Archives for the month of: April, 2012

To individuals who are considering embarking on the difficult process of cognitive behavioral therapy (CBT) for Obsessive Compulsive Disorder (OCD) which includes exposure and response prevention (ERP), it is strongly recommended that therapy should not be taken in small doses; ambivalence and looking for a quick fix are not a winning formula.

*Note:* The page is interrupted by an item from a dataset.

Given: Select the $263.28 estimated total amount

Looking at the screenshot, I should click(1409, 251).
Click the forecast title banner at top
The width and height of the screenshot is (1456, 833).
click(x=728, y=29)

CBT  is a time limited intervention aimed at reducing the symptoms of OCD. It is an evidenced based treatment and the current scientific evidence suggests that it is most effective form of treatment for OCD. Some studies suggests between a 60% and an 80% effectiveness in reducing symptoms and improving the quality of life of individuals suffering from OCD. CBT briefly involves challenging thought processes and behaviours that support a high frequency, intensity and duration of negative emotional states.

Exposure and response prevention (ERP) has been firmly established as the treatment of choice, as a sub-treatment of CBT, for obsessive-compulsive disorder (OCD). ERP involves systematically confronting images, thoughts, circumstances, objects and situations that trigger or involve OCD symptoms. This is done to help the client’s brain to re-learn and habituate to these fear or distressing triggers.

However, the dropout rates in doing ERP, have required reconsideration of other additional techniques. It can be very difficult for someone to do ERP, as it initially can produce high levels of anxiety. In the short to medium term it does eventually reduce discomfort, build mastery and improve self efficacy. Most individuals doing ERP receive a benefit.

However for some of those people who do receive benefit, a portion of the presenting OC symptoms remain, often necessitating further treatment. Newer cognitive-behavioral approaches that focus on challenging OCD appraisals and beliefs have been proposed as additions to traditional ERP. These appear to compliment and enhance the effectiveness of ERP. One such CBT treatment that is being used with ERP is mindfulness . Mindfulness techniques teach the client to manage and cope better with the negative intrusive thoughts and uncomfortable negative emotional states.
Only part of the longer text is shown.